If we compile 10 times, the last run produces much lower figures:
Built stylesheet documents 79.909531ms
Preparing package 0.1218ms
spliceIncludes 1.244106ms
importSchemata 0.154236ms
buildIndexes 2.341494ms
checkForSchemaAwareness 0.317005ms
processAllAttributes 70.535205ms
collectNamespaceAliases 0.040325ms
fixupReferences 5.247349ms
validate 36.130623ms
Register output formats 0.171948ms
Index character maps 0.039407ms
Fixup 0.014465ms
Combine attribute sets 3.086203ms
fixup Query functions 0.03954ms
register templates 6.96748ms
adjust exposed visibility 0.257539ms
compile top-level objects (2843) 122.113383ms
typeCheck functions (0) 0.048421ms
optimize top level 270.942903ms
optimize functions 0.048434ms
check decimal formats 0.032129ms
build template rule tables 1.16201ms
build runtime function tables 0.14143ms
allocate binding slots to named templates 0.104624ms
allocate binding slots to component references 18.478679ms
allocate binding slots to key definitions 0.19737ms
allocate binding slots to accumulators 0.022687ms
inject byte code candidates 0.027319ms
total compile time 619.957037ms
Completion 0.54519ms
Streaming fallback 0.046841ms
While the single-shot figures are more "true to life" (because people don't actually compile the same stylesheet 10 times in a row), the "best of 10" figure may be more useful for analysis.
Note that the VM initialisation is not completely unconnected with what Saxon is doing: a fair chunk of it is initialization of static data used by the compiler.
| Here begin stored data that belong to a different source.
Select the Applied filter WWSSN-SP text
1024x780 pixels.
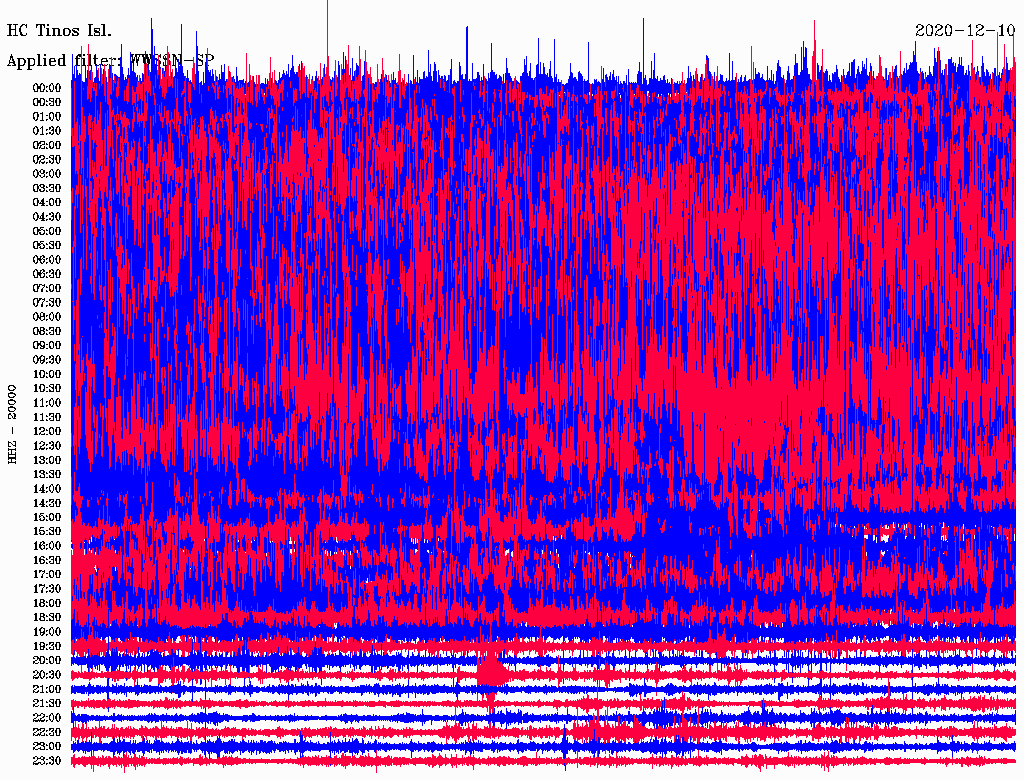tap(110, 60)
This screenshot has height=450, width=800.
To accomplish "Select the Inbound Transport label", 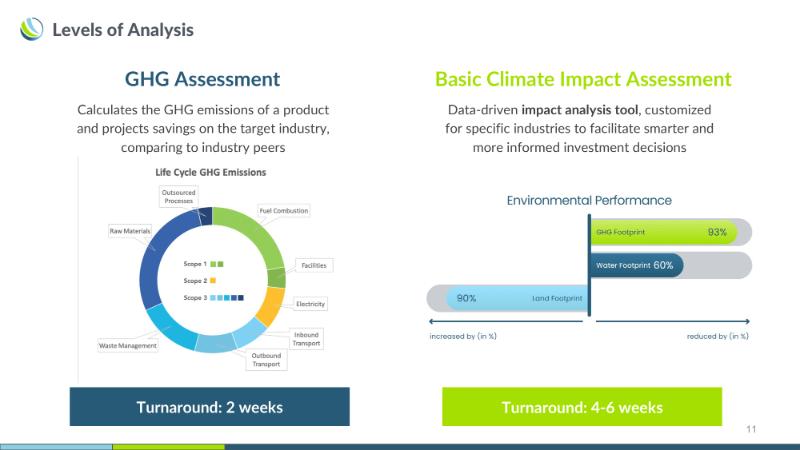I will tap(306, 337).
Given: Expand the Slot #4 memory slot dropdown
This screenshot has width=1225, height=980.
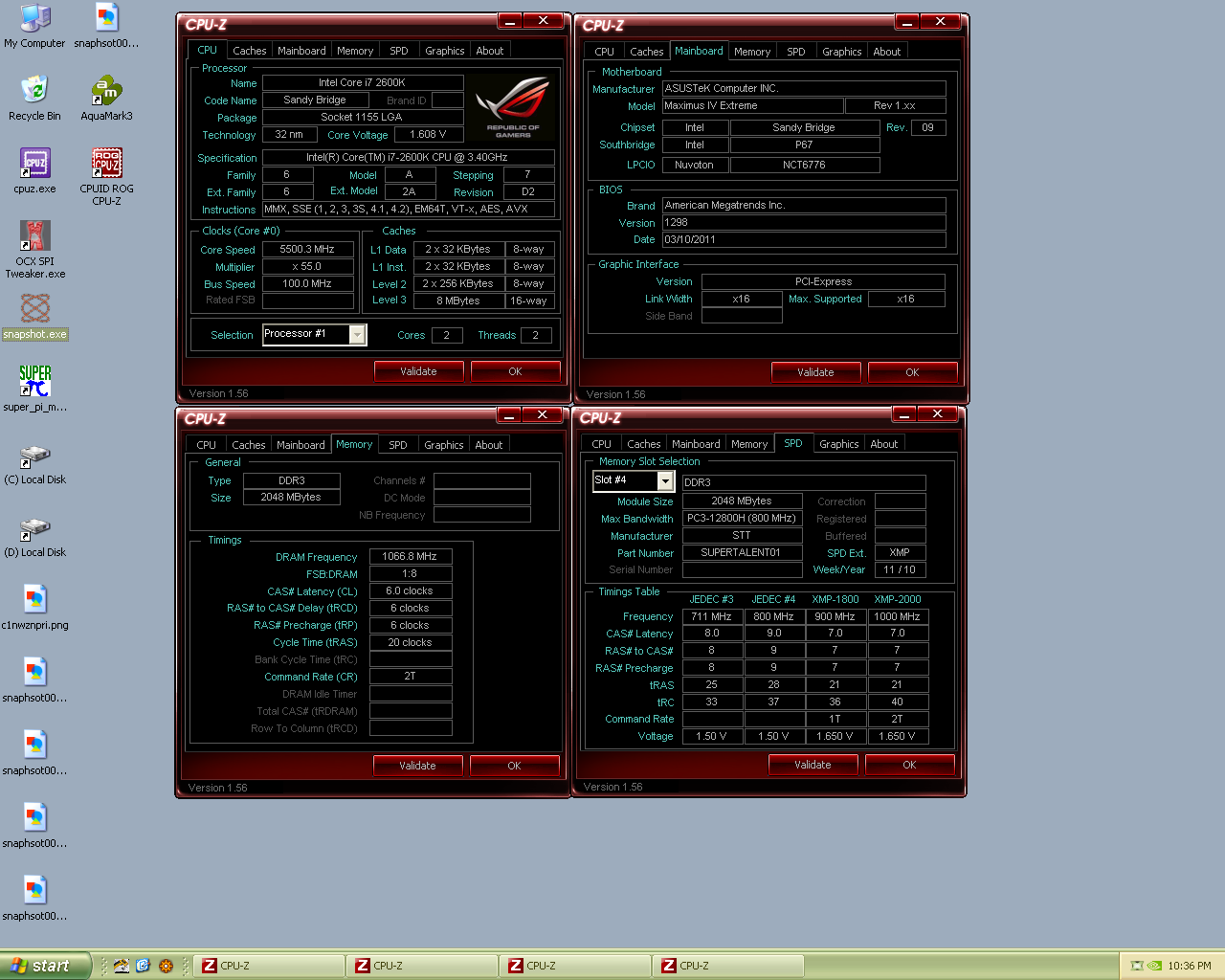Looking at the screenshot, I should click(x=665, y=480).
For example, I believe that most of the "preparing package" cost (second line item) is initialization of the data representing the built-in function library, and the reason this has increased between 10.x and 11.x may be because this library has grown. This would explain why the cost of this phase plummets close to zero on the second and subsequent compilations.